=== EXERCISE GOAL ===
Using the records below, transcribe word for word the stretch from the line that contains "Screen dimensions: 1238x528" through the line that contains "Given: Tap the", both end lines included, and nothing else.

BEGIN

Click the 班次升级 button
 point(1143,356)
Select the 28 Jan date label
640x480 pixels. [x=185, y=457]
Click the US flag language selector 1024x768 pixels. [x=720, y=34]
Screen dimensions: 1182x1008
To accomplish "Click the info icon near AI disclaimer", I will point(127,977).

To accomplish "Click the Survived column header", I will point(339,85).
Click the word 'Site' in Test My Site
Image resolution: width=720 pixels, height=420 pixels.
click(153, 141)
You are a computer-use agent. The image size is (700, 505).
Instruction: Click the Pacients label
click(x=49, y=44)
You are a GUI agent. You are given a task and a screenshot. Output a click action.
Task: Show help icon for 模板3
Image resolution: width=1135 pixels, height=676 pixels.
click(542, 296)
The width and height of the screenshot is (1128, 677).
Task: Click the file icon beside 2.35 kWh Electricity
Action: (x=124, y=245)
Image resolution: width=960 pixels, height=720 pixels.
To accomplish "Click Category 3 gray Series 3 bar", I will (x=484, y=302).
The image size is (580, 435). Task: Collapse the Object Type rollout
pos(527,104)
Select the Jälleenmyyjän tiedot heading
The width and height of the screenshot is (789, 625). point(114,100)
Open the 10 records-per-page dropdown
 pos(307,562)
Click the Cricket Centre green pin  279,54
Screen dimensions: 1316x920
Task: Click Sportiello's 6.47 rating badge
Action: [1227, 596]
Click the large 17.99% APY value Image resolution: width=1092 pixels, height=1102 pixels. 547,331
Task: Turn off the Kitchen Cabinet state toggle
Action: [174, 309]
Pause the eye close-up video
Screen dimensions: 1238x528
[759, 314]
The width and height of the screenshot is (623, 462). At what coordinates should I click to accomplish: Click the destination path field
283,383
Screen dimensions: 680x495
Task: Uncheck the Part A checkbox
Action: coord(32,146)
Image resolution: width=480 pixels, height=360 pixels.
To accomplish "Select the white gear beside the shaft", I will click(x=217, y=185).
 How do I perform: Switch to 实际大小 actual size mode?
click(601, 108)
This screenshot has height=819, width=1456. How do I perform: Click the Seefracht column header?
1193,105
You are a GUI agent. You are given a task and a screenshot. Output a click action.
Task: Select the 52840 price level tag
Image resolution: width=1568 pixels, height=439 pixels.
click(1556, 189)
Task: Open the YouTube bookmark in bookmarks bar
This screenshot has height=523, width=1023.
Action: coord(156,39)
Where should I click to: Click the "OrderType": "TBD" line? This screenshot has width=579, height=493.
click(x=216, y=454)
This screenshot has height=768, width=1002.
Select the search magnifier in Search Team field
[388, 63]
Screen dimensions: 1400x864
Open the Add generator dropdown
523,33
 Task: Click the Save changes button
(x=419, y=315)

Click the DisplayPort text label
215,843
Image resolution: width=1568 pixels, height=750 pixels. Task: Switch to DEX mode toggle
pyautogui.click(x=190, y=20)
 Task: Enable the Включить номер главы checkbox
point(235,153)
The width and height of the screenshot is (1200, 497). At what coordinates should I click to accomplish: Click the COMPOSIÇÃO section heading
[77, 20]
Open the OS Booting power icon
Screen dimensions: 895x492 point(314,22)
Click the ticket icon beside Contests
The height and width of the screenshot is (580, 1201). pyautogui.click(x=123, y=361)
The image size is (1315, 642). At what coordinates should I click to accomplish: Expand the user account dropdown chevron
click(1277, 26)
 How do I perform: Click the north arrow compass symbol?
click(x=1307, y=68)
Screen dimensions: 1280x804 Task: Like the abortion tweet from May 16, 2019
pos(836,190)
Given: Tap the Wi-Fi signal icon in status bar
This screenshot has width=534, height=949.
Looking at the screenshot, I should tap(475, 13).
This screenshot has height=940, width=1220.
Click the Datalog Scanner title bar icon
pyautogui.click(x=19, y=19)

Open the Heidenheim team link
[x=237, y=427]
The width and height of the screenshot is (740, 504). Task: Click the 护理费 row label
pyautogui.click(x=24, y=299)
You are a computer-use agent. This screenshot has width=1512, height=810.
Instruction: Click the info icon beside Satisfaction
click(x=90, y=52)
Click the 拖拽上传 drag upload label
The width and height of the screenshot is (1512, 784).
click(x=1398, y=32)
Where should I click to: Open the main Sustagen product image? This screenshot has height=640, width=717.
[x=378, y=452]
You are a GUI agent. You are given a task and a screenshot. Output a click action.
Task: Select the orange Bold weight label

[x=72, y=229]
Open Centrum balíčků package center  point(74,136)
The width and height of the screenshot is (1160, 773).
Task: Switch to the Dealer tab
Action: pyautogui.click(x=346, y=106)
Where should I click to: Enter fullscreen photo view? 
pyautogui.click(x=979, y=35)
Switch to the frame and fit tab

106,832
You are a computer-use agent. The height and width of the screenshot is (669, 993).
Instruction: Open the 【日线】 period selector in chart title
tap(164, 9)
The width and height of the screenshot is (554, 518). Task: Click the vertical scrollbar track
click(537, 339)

END

=== TASK RESPONSE ===
Screen dimensions: 1238x528
[759, 314]
The width and height of the screenshot is (623, 462). At what coordinates should I click to accomplish: Click the destination path field
283,383
Screen dimensions: 680x495
Task: Uncheck the Part A checkbox
Action: coord(32,146)
Image resolution: width=480 pixels, height=360 pixels.
To accomplish "Select the white gear beside the shaft", I will click(x=217, y=185).
 How do I perform: Switch to 实际大小 actual size mode?
click(601, 108)
This screenshot has height=819, width=1456. How do I perform: Click the Seefracht column header?
1193,105
You are a GUI agent. You are given a task and a screenshot. Output a click action.
Task: Select the 52840 price level tag
Image resolution: width=1568 pixels, height=439 pixels.
click(1556, 189)
Task: Open the YouTube bookmark in bookmarks bar
This screenshot has height=523, width=1023.
Action: coord(156,39)
Where should I click to: Click the "OrderType": "TBD" line? This screenshot has width=579, height=493.
click(x=216, y=454)
This screenshot has height=768, width=1002.
Select the search magnifier in Search Team field
[388, 63]
Screen dimensions: 1400x864
Open the Add generator dropdown
523,33
 Task: Click the Save changes button
(x=419, y=315)

Click the DisplayPort text label
215,843
Image resolution: width=1568 pixels, height=750 pixels. Task: Switch to DEX mode toggle
pyautogui.click(x=190, y=20)
 Task: Enable the Включить номер главы checkbox
point(235,153)
The width and height of the screenshot is (1200, 497). At what coordinates should I click to accomplish: Click the COMPOSIÇÃO section heading
[77, 20]
Open the OS Booting power icon
Screen dimensions: 895x492 point(314,22)
Click the ticket icon beside Contests
The height and width of the screenshot is (580, 1201). pyautogui.click(x=123, y=361)
The image size is (1315, 642). At what coordinates should I click to accomplish: Expand the user account dropdown chevron
click(1277, 26)
 How do I perform: Click the north arrow compass symbol?
click(x=1307, y=68)
Screen dimensions: 1280x804 Task: Like the abortion tweet from May 16, 2019
pos(836,190)
Given: Tap the Wi-Fi signal icon in status bar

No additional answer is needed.